::: Data section :::

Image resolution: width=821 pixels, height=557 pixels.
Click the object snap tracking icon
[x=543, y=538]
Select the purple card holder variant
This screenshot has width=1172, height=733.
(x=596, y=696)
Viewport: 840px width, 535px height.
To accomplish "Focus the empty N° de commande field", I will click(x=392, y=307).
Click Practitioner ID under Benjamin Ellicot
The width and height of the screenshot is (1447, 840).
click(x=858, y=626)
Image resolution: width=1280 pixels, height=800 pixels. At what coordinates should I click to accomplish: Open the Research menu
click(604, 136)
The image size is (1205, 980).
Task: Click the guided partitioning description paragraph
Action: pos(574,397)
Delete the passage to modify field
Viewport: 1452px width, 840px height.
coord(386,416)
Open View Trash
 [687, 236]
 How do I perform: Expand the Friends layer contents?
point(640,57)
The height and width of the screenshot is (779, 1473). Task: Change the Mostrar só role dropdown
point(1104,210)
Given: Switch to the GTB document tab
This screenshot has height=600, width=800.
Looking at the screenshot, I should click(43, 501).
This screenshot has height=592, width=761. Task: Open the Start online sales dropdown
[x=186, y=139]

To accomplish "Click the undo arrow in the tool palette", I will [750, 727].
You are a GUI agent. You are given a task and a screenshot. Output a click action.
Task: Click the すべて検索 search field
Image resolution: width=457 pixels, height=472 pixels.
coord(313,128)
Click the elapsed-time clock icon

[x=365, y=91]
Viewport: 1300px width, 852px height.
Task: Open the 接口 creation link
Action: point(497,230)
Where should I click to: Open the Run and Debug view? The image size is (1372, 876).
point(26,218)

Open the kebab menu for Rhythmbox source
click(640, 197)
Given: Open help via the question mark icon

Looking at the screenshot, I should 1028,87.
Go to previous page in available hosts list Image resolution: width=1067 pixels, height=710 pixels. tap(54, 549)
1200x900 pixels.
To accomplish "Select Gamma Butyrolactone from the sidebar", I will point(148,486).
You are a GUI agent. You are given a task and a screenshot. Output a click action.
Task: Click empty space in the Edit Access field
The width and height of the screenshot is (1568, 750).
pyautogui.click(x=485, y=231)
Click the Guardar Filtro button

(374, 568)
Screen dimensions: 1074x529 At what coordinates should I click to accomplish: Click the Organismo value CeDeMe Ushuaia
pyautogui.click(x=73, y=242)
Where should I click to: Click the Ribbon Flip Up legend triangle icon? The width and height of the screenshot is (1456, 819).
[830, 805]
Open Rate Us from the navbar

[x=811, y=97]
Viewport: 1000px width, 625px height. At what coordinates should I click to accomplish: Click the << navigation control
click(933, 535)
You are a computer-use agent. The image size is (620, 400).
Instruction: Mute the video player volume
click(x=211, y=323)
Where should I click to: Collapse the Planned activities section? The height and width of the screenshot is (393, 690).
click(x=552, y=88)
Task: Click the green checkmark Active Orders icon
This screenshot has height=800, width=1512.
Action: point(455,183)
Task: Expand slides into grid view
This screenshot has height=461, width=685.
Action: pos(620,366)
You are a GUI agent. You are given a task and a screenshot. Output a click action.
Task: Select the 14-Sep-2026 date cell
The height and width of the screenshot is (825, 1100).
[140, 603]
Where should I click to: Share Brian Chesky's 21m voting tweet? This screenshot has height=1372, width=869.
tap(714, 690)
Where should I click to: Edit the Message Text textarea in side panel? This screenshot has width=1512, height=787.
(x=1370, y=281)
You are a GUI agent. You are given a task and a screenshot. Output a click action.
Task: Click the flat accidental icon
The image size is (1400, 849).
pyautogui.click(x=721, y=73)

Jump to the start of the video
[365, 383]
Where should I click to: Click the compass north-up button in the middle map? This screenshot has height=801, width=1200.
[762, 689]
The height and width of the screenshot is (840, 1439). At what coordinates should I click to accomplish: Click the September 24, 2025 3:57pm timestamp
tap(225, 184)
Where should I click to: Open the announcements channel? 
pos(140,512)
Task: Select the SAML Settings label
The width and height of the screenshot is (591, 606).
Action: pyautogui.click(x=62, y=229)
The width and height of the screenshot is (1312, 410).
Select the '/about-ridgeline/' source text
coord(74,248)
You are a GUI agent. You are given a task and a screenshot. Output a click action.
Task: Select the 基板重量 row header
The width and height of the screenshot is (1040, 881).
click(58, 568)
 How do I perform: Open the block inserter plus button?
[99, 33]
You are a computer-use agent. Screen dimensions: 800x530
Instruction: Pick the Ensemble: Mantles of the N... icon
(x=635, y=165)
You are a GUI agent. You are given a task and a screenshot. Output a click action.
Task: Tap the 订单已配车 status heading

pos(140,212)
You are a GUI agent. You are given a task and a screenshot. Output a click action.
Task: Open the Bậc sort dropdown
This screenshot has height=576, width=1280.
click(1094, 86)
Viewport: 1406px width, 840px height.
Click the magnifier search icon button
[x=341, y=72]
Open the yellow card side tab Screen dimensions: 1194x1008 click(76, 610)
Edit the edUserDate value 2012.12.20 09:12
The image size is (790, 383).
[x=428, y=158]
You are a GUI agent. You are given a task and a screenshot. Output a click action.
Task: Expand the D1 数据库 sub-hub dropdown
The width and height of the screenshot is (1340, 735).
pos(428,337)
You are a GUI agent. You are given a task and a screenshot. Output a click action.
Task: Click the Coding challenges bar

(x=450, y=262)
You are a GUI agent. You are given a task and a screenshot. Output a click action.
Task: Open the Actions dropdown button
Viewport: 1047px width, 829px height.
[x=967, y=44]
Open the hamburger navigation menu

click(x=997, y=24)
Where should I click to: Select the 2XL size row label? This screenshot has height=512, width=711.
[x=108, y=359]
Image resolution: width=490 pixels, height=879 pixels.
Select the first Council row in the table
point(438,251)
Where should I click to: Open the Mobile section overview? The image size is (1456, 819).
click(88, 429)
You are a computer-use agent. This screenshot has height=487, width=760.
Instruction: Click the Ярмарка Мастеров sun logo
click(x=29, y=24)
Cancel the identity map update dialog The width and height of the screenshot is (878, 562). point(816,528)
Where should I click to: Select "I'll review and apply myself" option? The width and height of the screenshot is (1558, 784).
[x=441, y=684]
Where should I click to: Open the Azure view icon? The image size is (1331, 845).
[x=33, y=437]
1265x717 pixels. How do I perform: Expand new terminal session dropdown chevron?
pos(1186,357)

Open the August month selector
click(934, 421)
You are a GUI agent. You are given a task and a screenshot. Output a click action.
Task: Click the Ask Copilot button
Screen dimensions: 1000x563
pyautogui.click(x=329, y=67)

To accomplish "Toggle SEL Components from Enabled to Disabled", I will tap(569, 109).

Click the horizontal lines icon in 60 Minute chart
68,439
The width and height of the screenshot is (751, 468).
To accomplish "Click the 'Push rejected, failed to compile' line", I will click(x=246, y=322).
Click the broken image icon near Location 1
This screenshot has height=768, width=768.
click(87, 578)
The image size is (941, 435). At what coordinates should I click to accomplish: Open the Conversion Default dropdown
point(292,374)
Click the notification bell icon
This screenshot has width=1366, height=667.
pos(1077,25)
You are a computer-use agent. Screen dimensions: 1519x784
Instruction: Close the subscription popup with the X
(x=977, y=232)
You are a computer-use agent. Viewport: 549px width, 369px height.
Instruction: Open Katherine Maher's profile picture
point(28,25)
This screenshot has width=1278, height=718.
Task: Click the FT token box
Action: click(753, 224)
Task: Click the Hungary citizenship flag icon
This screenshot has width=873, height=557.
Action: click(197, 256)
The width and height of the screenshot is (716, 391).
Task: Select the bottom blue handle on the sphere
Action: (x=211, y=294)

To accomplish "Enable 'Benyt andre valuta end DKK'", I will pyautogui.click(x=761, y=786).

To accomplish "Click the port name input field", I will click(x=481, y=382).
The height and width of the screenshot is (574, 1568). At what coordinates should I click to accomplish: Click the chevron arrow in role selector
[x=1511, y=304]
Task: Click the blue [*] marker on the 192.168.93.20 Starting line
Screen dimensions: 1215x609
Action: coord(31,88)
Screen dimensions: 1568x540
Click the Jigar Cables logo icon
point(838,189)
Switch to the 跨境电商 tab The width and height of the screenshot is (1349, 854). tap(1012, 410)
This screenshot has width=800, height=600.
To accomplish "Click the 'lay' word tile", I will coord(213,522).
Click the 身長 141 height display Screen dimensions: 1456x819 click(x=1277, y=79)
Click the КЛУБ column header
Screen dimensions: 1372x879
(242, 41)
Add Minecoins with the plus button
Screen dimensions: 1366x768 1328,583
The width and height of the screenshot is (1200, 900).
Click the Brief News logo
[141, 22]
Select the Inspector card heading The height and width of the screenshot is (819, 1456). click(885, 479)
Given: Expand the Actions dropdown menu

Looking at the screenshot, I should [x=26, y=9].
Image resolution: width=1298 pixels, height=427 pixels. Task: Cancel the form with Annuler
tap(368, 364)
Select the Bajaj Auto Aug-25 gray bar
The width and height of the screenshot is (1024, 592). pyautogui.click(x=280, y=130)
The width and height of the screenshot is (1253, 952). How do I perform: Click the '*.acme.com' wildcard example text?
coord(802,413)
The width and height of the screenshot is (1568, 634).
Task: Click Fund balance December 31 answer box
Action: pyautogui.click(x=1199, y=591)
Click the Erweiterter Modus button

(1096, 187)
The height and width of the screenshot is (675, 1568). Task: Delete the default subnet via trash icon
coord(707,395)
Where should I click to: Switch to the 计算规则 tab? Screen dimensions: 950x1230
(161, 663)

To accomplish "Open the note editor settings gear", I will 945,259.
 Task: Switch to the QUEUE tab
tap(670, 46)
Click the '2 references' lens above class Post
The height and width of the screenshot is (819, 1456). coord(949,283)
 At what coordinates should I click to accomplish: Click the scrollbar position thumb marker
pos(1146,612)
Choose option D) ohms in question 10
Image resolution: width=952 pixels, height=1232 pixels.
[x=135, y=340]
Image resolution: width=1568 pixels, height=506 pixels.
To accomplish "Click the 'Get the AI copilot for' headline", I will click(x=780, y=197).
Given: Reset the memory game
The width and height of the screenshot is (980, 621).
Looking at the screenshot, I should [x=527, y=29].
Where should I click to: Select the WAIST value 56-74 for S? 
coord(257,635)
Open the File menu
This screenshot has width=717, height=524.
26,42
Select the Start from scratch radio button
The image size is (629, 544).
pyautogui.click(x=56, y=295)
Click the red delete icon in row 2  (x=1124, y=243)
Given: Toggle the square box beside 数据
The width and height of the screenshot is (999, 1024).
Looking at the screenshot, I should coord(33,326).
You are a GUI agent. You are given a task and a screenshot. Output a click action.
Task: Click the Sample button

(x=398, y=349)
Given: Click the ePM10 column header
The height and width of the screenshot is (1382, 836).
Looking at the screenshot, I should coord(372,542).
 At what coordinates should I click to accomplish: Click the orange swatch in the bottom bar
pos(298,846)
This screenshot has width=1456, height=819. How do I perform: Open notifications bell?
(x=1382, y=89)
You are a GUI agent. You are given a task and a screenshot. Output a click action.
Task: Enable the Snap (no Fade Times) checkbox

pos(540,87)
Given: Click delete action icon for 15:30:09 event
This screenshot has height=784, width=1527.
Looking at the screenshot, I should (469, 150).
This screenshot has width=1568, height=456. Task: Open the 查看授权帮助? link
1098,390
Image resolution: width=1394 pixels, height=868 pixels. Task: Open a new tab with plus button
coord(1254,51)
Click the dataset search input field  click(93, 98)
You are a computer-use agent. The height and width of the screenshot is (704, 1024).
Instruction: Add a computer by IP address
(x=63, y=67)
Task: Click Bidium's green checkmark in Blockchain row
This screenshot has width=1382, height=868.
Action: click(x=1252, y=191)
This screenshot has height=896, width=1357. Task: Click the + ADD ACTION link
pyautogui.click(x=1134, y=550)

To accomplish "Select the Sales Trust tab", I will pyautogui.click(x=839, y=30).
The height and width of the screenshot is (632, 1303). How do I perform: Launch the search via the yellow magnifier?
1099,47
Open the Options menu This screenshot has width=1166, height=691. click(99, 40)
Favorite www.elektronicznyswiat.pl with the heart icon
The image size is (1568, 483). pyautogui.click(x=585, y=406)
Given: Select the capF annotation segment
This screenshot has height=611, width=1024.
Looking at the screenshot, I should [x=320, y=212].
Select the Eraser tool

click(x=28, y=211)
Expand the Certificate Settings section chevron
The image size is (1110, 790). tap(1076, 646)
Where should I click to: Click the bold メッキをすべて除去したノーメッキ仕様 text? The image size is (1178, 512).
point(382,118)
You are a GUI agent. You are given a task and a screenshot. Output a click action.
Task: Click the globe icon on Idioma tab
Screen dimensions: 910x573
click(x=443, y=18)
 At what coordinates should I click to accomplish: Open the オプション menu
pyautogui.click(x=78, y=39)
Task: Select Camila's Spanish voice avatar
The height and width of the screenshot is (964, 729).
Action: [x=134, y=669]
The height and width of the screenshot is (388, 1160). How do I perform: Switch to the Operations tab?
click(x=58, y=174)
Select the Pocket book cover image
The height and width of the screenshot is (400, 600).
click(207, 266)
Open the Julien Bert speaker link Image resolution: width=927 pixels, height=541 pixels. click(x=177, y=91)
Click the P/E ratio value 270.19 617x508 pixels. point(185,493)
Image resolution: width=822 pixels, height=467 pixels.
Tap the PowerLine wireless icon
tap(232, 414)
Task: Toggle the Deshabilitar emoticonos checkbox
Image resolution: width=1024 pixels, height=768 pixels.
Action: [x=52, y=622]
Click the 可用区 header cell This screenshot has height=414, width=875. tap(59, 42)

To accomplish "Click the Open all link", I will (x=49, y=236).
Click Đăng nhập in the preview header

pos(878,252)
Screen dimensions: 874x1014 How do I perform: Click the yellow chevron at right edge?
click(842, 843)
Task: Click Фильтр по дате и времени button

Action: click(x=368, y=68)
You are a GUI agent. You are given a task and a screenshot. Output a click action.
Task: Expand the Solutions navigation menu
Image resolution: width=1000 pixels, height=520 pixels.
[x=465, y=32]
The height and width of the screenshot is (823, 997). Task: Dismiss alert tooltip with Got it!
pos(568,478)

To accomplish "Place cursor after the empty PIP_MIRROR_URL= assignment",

:::

Duplicate everything from the line containing "Open the kebab menu for Rhythmbox source" down to the line containing "click(x=552, y=88)", keeping each line unchanged.

* **Final result**
Open the kebab menu for Rhythmbox source
click(640, 197)
Given: Open help via the question mark icon

Looking at the screenshot, I should 1028,87.
Go to previous page in available hosts list Image resolution: width=1067 pixels, height=710 pixels. tap(54, 549)
1200x900 pixels.
To accomplish "Select Gamma Butyrolactone from the sidebar", I will point(148,486).
You are a GUI agent. You are given a task and a screenshot. Output a click action.
Task: Click empty space in the Edit Access field
The width and height of the screenshot is (1568, 750).
pyautogui.click(x=485, y=231)
Click the Guardar Filtro button

(374, 568)
Screen dimensions: 1074x529 At what coordinates should I click to accomplish: Click the Organismo value CeDeMe Ushuaia
pyautogui.click(x=73, y=242)
Where should I click to: Click the Ribbon Flip Up legend triangle icon? The width and height of the screenshot is (1456, 819).
[830, 805]
Open Rate Us from the navbar

[x=811, y=97]
Viewport: 1000px width, 625px height. At what coordinates should I click to accomplish: Click the << navigation control
click(933, 535)
You are a computer-use agent. The image size is (620, 400).
Instruction: Mute the video player volume
click(x=211, y=323)
Where should I click to: Collapse the Planned activities section? The height and width of the screenshot is (393, 690).
click(x=552, y=88)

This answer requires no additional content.